Chapter 5 Scrubbing Data

Two chapters ago, in Step 1 of the OSEMN model for data science, we looked at how to obtain data from a variety of sources. It’s not uncommon for this data to have missing values, inconsistencies, errors, weird characters, or uninteresting columns. Sometimes we only need a specific portion of the data. And sometimes we need the data to be in a different format. In those cases, we have to scrub, or clean, the data before we can move on to Step 3: Exploring Data.

The data we obtained in Chapter 3 can come in a variety of formats. The most common ones are plain text, CSV, JSON, and HTML/XML. Since most command-line tools operate on one format only, it is worthwhile to be able to convert data from one format to another.

CSV, which is the main format we’re working with in this chapter, is actually not the easiest format to work with. Many CSV data sets are broken or incompatible with each other because there is no standard syntax, unlike XML and JSON.

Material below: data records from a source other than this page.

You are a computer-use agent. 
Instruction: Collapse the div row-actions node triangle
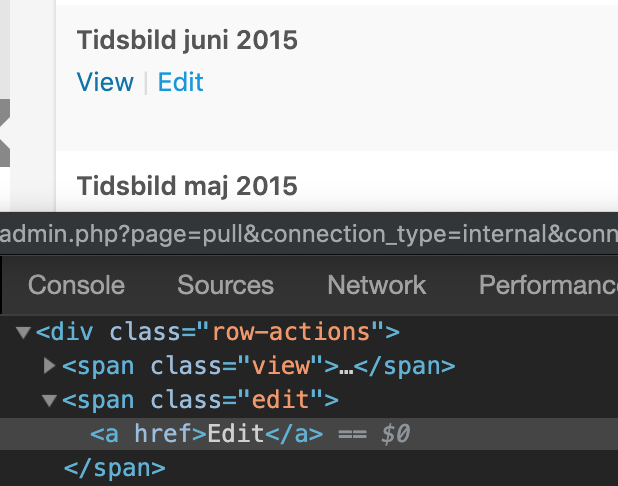tap(24, 332)
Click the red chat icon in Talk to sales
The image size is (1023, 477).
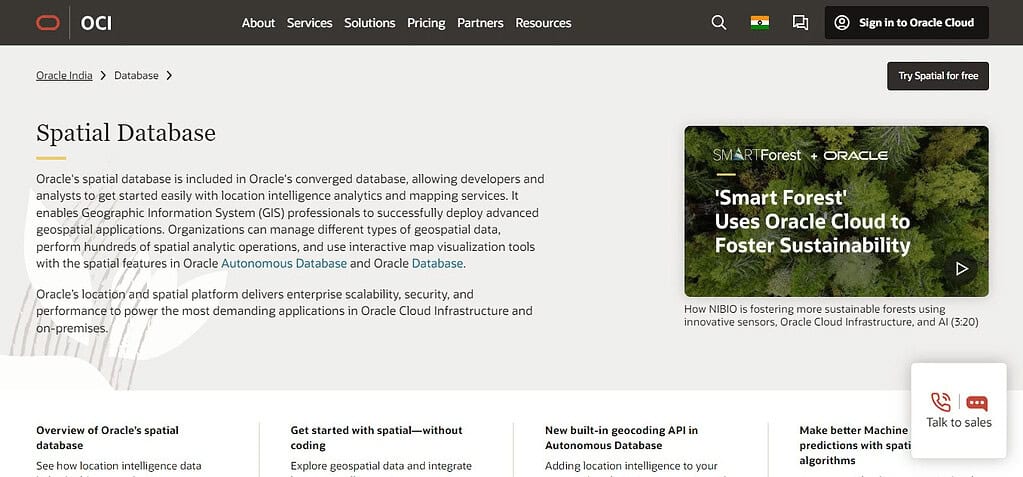point(977,403)
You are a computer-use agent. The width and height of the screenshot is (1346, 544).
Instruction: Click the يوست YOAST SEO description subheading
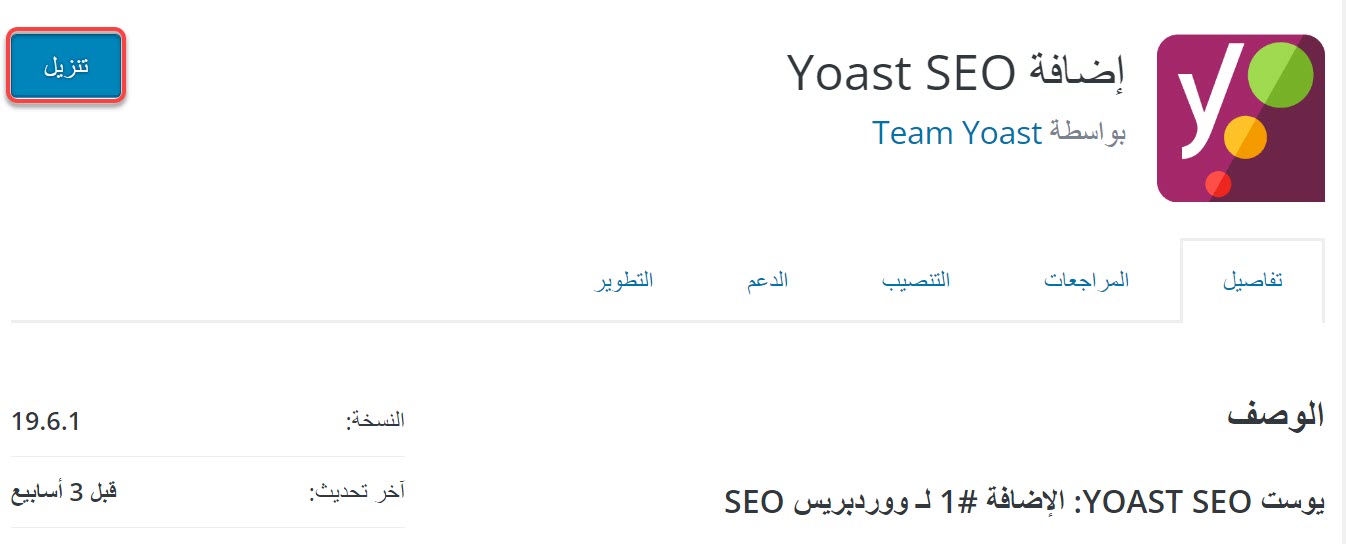pos(1023,501)

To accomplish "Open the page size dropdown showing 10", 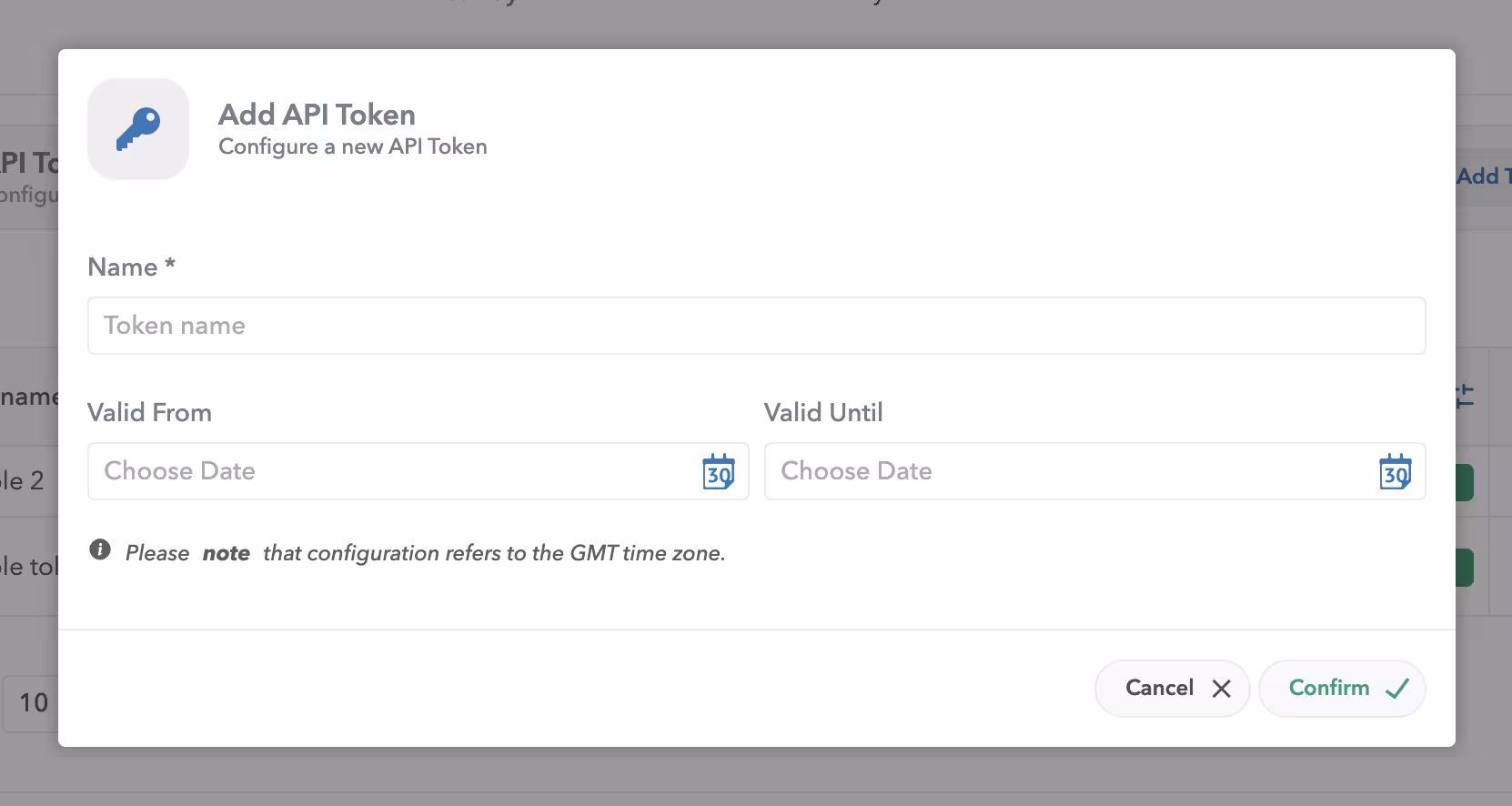I will coord(31,702).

Once our data is in the format we want it to be, we can apply common scrubbing operations. These include filtering, replacing, and merging data. The command line is especially well-suited for these kind of operations, as there exist many powerful command-line tools that are optimized for handling large amounts of data. Tools that we’ll discuss in this chapter include classic ones such as: cut (Ihnat, MacKenzie, and Meyering 2012) and sed (Fenlason et al. 2012), and newer ones such as jq (Dolan 2014) and csvgrep (Groskopf 2014e).

The scrubbing tasks that we discuss in this chapter not only apply to the input data. Sometimes, we also need to reformat the output of some command-line tools. For example, to transform the output of uniq -c to a CSV data set, we could use awk (Brennan 1994) and header:

  1. $ echo 'foo\nbar\nfoo' | sort | uniq -c | sort -nr
  2. 2 foo
  3. 1 bar
  4. $ echo 'foo\nbar\nfoo' | sort | uniq -c | sort -nr |
  5. > awk '{print $2","$1}' | header -a
  6. value,count
  7. foo,2
  8. bar,1

If your data requires additional functionality than that is offered by (a combination of) these command-line tools, you can use csvsql. This is a new command-line tool that allow you to perform SQL queries directly on CSV files. And remember, if after reading this chapter you still need more flexibility, you’re free to use R, Python, or whatever programming language you prefer.

The command-line tools will be introduced on a need-to-use basis. You will notice that sometimes we can use the same command-line tool to perform multiple operations, or vice versa, multiple command-line tools to perform the same operation. This chapter is more structured like a cookbook, where the focus is on the problems or recipes, rather than on the command-line tools.